• [DATA FOR THE TASK]:
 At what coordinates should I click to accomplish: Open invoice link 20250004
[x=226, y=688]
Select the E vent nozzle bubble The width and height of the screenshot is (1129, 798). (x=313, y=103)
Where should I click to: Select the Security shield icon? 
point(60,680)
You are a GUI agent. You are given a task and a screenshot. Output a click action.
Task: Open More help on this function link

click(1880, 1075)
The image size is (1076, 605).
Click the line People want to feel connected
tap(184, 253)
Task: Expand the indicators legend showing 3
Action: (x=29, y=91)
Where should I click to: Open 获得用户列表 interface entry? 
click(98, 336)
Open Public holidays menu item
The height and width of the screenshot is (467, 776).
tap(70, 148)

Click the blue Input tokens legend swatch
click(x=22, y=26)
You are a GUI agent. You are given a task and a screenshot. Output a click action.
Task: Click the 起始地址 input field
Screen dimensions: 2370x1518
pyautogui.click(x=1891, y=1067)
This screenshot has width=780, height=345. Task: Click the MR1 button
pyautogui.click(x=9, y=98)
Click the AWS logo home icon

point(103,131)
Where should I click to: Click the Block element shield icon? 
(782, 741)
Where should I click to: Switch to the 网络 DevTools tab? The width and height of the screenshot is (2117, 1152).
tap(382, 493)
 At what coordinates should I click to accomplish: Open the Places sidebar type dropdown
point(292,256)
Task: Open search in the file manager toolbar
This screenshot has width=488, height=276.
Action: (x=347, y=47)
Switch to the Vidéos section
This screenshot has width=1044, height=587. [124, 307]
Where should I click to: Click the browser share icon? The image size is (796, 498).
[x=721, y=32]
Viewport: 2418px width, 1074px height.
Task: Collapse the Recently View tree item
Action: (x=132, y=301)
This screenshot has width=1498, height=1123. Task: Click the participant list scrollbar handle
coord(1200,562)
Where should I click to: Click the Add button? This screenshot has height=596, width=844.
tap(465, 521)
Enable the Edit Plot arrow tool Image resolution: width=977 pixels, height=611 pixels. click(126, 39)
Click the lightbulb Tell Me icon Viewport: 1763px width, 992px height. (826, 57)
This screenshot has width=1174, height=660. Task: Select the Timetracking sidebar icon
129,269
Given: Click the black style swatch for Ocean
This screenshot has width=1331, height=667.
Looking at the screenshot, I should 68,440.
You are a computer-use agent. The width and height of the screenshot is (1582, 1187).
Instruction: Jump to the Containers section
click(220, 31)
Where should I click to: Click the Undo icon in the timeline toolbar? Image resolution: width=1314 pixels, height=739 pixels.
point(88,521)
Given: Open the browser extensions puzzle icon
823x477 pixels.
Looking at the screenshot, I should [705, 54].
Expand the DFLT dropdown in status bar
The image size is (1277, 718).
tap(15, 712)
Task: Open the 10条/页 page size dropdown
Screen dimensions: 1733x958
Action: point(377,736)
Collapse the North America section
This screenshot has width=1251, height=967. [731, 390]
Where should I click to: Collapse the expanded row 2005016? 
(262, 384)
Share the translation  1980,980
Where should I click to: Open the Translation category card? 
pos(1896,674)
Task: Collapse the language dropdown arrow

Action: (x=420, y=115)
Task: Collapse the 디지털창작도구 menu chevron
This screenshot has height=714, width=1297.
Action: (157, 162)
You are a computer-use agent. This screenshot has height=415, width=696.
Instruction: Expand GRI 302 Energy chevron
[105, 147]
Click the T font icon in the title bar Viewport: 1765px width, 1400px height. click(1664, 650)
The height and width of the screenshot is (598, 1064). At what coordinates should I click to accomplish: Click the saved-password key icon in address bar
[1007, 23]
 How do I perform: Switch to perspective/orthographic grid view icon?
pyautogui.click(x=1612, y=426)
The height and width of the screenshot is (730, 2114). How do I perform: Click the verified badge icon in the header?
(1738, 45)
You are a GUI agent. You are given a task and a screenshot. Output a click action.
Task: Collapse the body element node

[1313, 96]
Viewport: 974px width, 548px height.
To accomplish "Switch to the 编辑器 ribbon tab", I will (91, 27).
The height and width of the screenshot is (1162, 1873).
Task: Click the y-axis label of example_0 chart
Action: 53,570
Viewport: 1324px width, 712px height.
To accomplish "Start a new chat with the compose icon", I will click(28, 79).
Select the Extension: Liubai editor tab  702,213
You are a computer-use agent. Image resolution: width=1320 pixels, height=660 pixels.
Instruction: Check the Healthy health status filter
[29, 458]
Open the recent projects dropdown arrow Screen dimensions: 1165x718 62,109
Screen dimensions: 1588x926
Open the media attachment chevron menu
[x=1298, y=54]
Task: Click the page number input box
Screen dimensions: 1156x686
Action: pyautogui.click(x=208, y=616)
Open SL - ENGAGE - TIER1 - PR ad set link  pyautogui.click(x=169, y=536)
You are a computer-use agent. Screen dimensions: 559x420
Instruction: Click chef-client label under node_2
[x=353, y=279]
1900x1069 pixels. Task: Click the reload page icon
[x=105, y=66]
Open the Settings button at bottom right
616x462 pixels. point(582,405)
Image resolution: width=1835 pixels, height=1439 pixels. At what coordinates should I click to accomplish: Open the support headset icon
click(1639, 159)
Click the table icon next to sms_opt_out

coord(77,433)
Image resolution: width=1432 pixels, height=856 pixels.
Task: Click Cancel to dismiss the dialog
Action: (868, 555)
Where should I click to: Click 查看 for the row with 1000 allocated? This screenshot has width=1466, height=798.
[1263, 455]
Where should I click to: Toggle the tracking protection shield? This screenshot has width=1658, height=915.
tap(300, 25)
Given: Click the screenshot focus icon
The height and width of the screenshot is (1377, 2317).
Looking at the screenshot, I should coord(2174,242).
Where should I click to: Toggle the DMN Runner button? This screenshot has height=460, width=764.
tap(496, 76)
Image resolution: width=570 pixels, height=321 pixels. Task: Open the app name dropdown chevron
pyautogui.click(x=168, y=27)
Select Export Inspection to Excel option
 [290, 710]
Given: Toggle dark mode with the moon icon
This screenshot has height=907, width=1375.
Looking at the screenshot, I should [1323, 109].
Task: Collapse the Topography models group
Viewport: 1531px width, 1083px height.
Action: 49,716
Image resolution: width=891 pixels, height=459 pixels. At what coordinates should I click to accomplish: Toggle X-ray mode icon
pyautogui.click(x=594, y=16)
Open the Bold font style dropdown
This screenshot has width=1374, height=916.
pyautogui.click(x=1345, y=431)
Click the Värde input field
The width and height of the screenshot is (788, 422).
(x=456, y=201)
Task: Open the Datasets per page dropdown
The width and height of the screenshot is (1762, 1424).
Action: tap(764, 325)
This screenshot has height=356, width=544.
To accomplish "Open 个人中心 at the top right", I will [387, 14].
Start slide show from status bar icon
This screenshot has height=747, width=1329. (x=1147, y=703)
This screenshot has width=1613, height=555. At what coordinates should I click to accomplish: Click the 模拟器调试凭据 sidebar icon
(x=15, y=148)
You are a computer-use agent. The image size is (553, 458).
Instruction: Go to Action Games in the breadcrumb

• [TASK OBJECTIVE]: Checking each line of the data, count the ones containing "computer", and give only that count.

• [YOUR SOLUTION]: 5